Unread postby Ludi » Tue 24 Nov 2009, 10:23:43

frankthetank wrote: lets nuke it.



Good luck with that.


"San Antonio's mayor is threatening to force the city-run utility to pull out of the expansion of the South Texas Project nuclear power plant if cost estimates for the project don't come down.

CPS Energy, is partnering with New Jersey-based NRG Energy to build two more reactors for about $13 billion, according to estimates from earlier this year. But the main contractor, Toshiba, recently revealed there could be as much as $4 billion more added to the price tag."

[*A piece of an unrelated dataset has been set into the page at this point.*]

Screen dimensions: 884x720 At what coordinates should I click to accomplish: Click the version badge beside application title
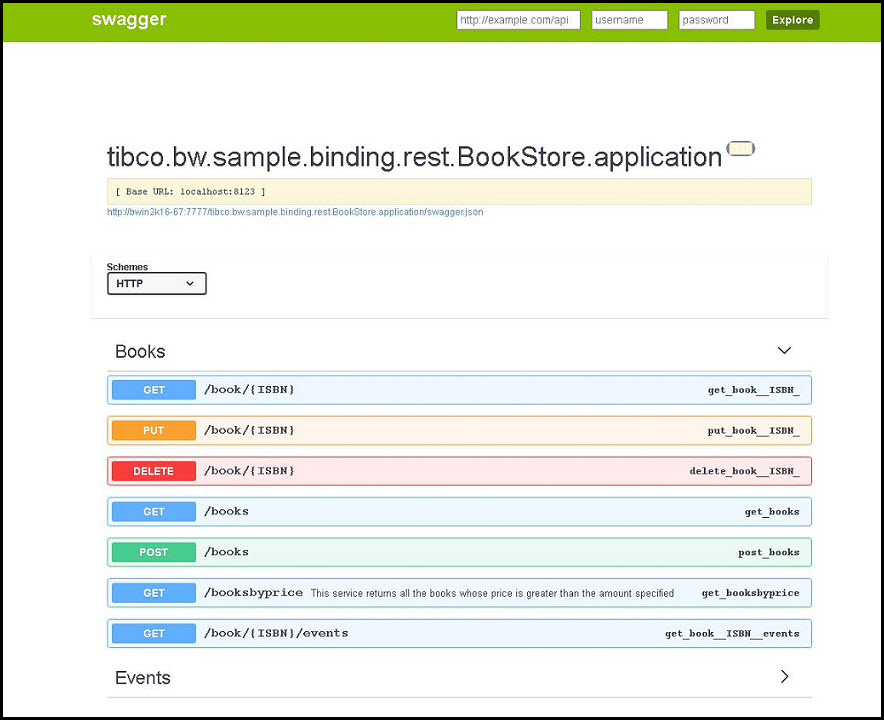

http://blogs.chron.com/newswatchenergy/ ... o_may.html

"Despite being under fire by those who say CPS Energy withheld an estimated $4 billion cost increase, its board of trustees in open session did not discuss a specific figure for the expansion of the South Texas Nuclear Project in Matagorda County.
"We’re astounded that they're the ones negotiating for us," said former City Councilwoman Maria Berriozabal, a member of Energia Mia Coalition, a group that opposes the project.
CPS Energy top management Monday briefed the trustees on last week's trip to Japan where they met with Toshiba and the project's other contractors.
"Specifically, we explained that our customers come first," said interim General Manager Steve Bartley.
Otherwise, a higher cost would exceed the current threshold of a 5 percent rate increase every other year.
Bartley told the trustees that the contractors "understood the urgency of our need" and they will revise the estimate that was labeled confidential last month.
"I still want to see the letter. I have not seen it. I've heard about it," trustee Stephen Henning said about the now reported $17 million [sic] expansion."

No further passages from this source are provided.